その言葉に、ひなたも少しだけ笑うことができた。
会議の後、如月がひなたを呼び止めた。
「本当に引き受けて良かったの?」
「推薦したの、先輩でしょう」
「推薦したから聞いてるの」
廊下の端で、如月は足を止める。
「今のひなた、評価されるほど苦しそうに見える」
「評価されなかったら、それはそれで怒ると思います」
「でしょうね。面倒くさいもの」
「また言いますか」
「何度でも言うわよ」
如月は少し笑い、それから真顔へ戻った。
「リーダーになると、自分で書く時間は減る。AIがなくても、前からそう」
「分かってます」
「人の原稿を読んで、直して、決める。

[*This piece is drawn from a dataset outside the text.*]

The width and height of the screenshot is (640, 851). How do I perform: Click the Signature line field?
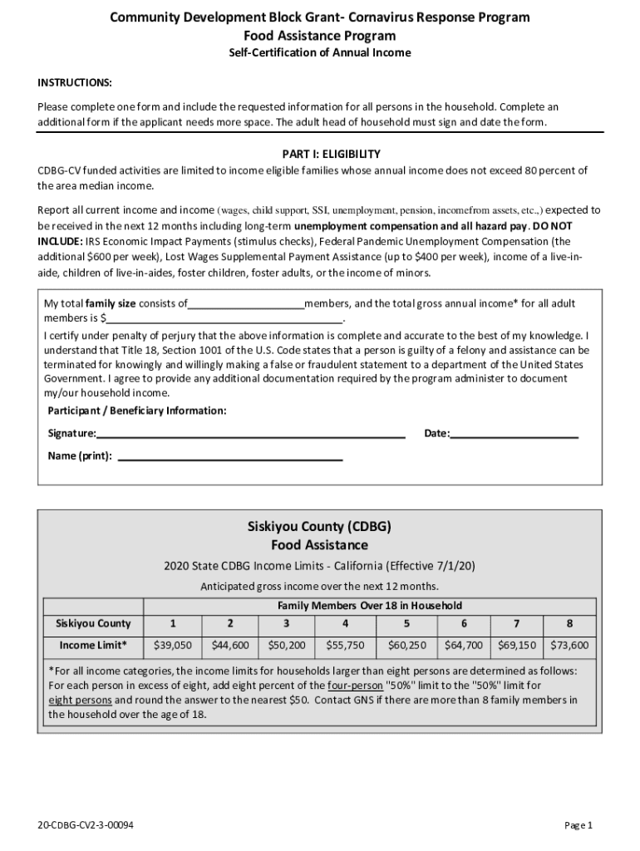click(x=250, y=434)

会議と説明が増えて、気づけば一日、一行も書いてない」
如月自身のことだった。
ディレクターとして現場を守りながら、自分で手を動かす時間を失っていった人間。
「先輩は、それで平気なんですか」
「平気じゃない」
すぐに答える。
「今でも、自分で書いた方が早いと思う時はある。書きたい場面もある」
「でも、書かない」
「私が全部書いたら、チームが育たない。私が倒れたら、作品も止まる」
如月はひなたを見る。
「自分だけが書ける状態を、才能だと思わないこと」
痛い言葉だった。
「でも、自分が書かなくてもいいと思い込むのも違う」
「どっちなんですか」
「両方よ」
如月は肩をすくめる。
「リーダーになったら、書く時間は待ってても来ない。自分で守りなさい」
「仕事を回しながら?」
「そう。社会人のクリエイターって、そういう面倒な生き物でしょう」
答えになっているようで、なっていない。
ただ、如月も同じ場所を通ったことだけは分かった。
「おめでとう、ひなた」
今度は、上司ではなく先輩の声だった。
「選ばれたことまで、AIに奪われたみたいな顔をしないの。あなたが積み上げた結果よ」
「……ありがとうございます」
今度は、少しだけ素直に受け取れた。
◆
二周年の最初の企画作りが始まる。
テーマは、これまで失われた記憶が、世界全体の歴史へ繋がる大規模イベント。
ひなたは制作班を集め、最初に条件を整理した。
「新規ユーザーにも、今何が起きているか分かる入口が必要です」
南雲が言う。
「既存ユーザーには、過去の選択が報われる体験」
橋本が続ける。
「PVの一枚目で、世界が変わることを見せたいっす」
三角が仕様を出す。
「既存キャラ全員を出すなら、画面の情報量を整理しないと破綻します」
白石がラフの懸念を置く。
以前と同じ会議。
違うのは、ひなたの画面に候補生成用の条件欄が開かれていることだ。
ひなたは議論を聞きながら入力する。
ユーザーへ与えたい感情。
禁止する展開。
守るべきキャラクターの関係。
ゲーム体験との接続。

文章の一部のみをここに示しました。